As sobreposições de interesses e os problemas jurídicos na região se constituirão no embrião para a Revolta de 1957. Este episódio e os desdobramentos que se seguiram irão fornecer os elementos que moldarão boa parte da identidade cultural. Nesse acontecimento se cristalizarão, além das lideranças e das instituições, um forte imaginário popular. A abrangência regional e a grande participação dos colonos levarão histórias de heroísmo e protagonismo para cada município e a cada lar da região.

2.3.3.2 - Os embriões da Revolta de 1957

A Revolta de 1957 foi o desfecho final de uma sucessão de disputas territoriais sobrepostas por constantes confusões jurídicas e políticas. A porção de terras conhecida como Sudoeste do Paraná era objeto de diversas doações que se iniciaram no Império com uma outorga feita em 1889 por D. Pedro II ao engenheiro João Teixeira Soares, com direitos de concessão para a companhia que viesse a construir uma estrada de ferro ligando Itararé (SP) a Santa Maria da Boca do Monte (RS), até o rio Iguaçu. A concessão dava direito à apropriação de 30 quilômetros de terras para cada lado do eixo das linhas (LAZIER, 1998, p. 25). Em apenas quatro anos, a concessão sofreu uma alteração contratual e duas transferências, sendo a última para o Sindicato Farquhar que, em 1893, organiza a Companhia Estrada de Ferro São Paulo Rio Grande (EFSPRG). Na região Sudoeste do Paraná, a EFSPRG teve as suas terras tituladas em duas etapas: em 1913, com a gleba Chopim (715.080.142 m2) e, depois, em 1920, com a incorporação da gleba Missões (4.257.100.000 m2). Contudo, a instabilidade política do período de transição do Império para a República fazia com que a conjuntura política mudasse muito rapidamente, e o Estado brasileiro rescindisse os contratos com a EFSPRG. Um dos primeiros atos nesse sentido será realizado pelo interventor do Estado Novo no Paraná, ato que anulará algumas das concessões territoriais feitas à Brazil Railway Co. A empresa começará então uma disputa jurídica com o Estado do Paraná.

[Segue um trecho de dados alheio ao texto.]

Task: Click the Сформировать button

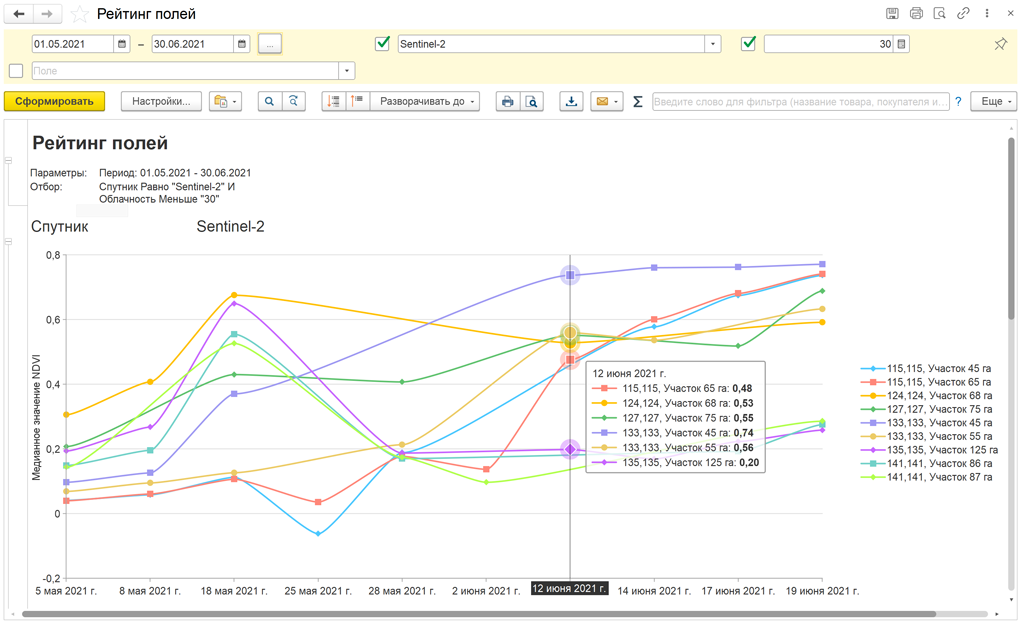Action: (54, 101)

Em 1940 Getúlio Vargas nacionaliza o patrimônio da Brazil Railway Co., companhia que, naquele momento, era um trust detentor de diversas empresas em todo o território nacional. O governo federal, para administrar o capital nacionalizado, criou a Superintendência das Empresas Incorporadas ao Patrimônio da União (SEIPU), que se responsabilizou também pela administração das glebas Chopim e Missões (REGO, 1979, p.

94, apud ABRAMOVAY, 1981 p. 42). Mais tarde, os interesses dos atores nacionais e a administração da SEIPU serão os responsáveis pelo agravamento da crise regional.